#### SOURCE EXTRACT ####
The death penalty is both “abhorrent and unnecessary,” the publications said, arguing that the practice of capital punishment drains resources in court battles that would be “better deployed in preventing crime in the first place and working toward restorative justice for those who commit less heinous crimes.”

The joint editorial comes a month before the U.S. Supreme Court will hear arguments in a case challenging lethal injection protocol as cruel and unusual punishment. Last year saw a string of botched executions: inmates in at least three different states were observed gasping for breath, choking, convulsing, and clenching their fists. In one case, an inmate took nearly two hours to die. In another, an inmate died of a massive heart attack half an hour after the lethal injection.

In their editorial, the Catholic publications highlighted the words of Church leaders in opposition to the death penalty. They pointed to St. John Paul II’s 1997 addition to the catechism, which teaches that cases where the death penalty is necessary “are very rare, if not practically non-existent,” as well as Pope Francis’ exhortation last year for Catholics “to fight … for the abolition of the death penalty.”

Within the U.S., the editorial also referenced the words of numerous bishops against the use of the death penalty in recent decades.

Archbishop Paul Coakley of Oklahoma City called for a re-examination of the death penalty after a botched execution in his state last year.

Last month, Philadelphia Archbishop Charles Chaput reiterated his repeated statements on the subject, saying, “When we take a guilty person’s life we only add to the violence in an already violent culture and we demean our own dignity in the process.”

Earlier this year, Miami Archbishop Thomas Wenski, who chairs the U.S. bishops’ Committee on Domestic Justice and Human Development, stressed that “the use of the death penalty devalues human life and diminishes respect for human dignity.”
#### DATA ####
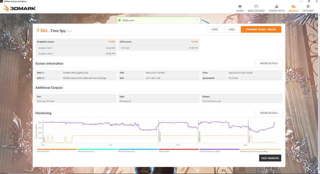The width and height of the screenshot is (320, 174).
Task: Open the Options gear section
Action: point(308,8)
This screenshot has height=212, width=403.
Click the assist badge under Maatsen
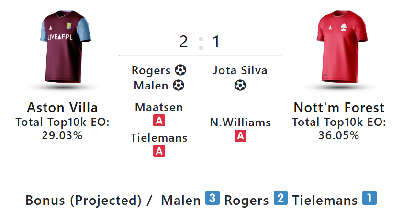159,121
####
#### DATA ####
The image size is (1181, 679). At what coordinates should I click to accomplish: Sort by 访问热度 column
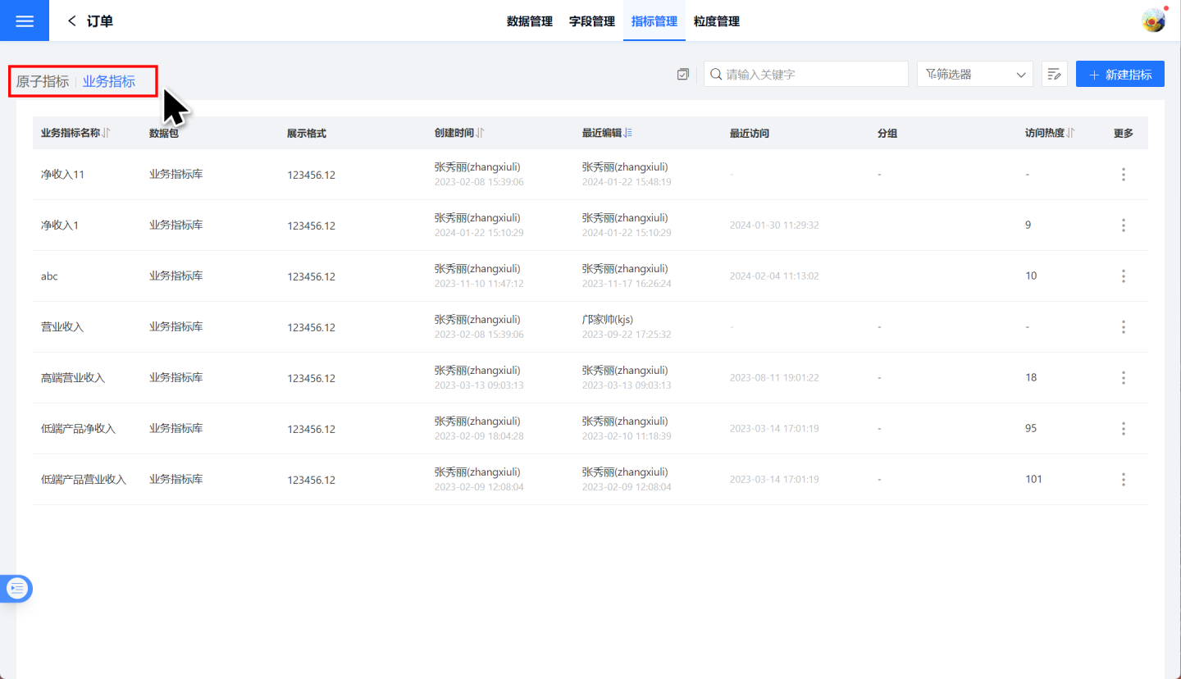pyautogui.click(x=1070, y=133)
####
#### DATA ####
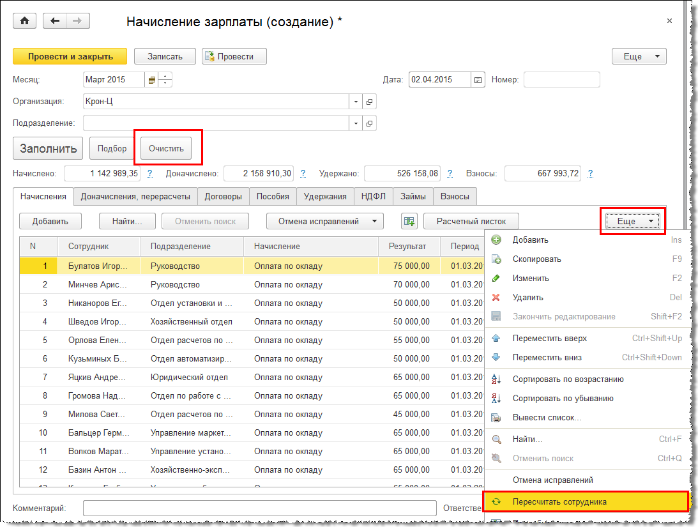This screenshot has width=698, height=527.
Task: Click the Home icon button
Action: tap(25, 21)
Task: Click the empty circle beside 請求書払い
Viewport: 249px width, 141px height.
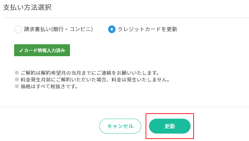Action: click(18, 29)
####
WORK TASK 1 -
Name every Church leader mentioned by name in the death penalty text.
WORK TASK 2 -
Print the part of the death penalty text from "The death penalty is both" to "the lethal injection.".
The rows are not needed for this work.

EXERCISE OUTPUT 1 -
St. John Paul II, Pope Francis, Archbishop Paul Coakley, Archbishop Charles Chaput, Archbishop Thomas Wenski

EXERCISE OUTPUT 2 -
The death penalty is both “abhorrent and unnecessary,” the publications said, arguing that the practice of capital punishment drains resources in court battles that would be “better deployed in preventing crime in the first place and working toward restorative justice for those who commit less heinous crimes.”

The joint editorial comes a month before the U.S. Supreme Court will hear arguments in a case challenging lethal injection protocol as cruel and unusual punishment. Last year saw a string of botched executions: inmates in at least three different states were observed gasping for breath, choking, convulsing, and clenching their fists. In one case, an inmate took nearly two hours to die. In another, an inmate died of a massive heart attack half an hour after the lethal injection.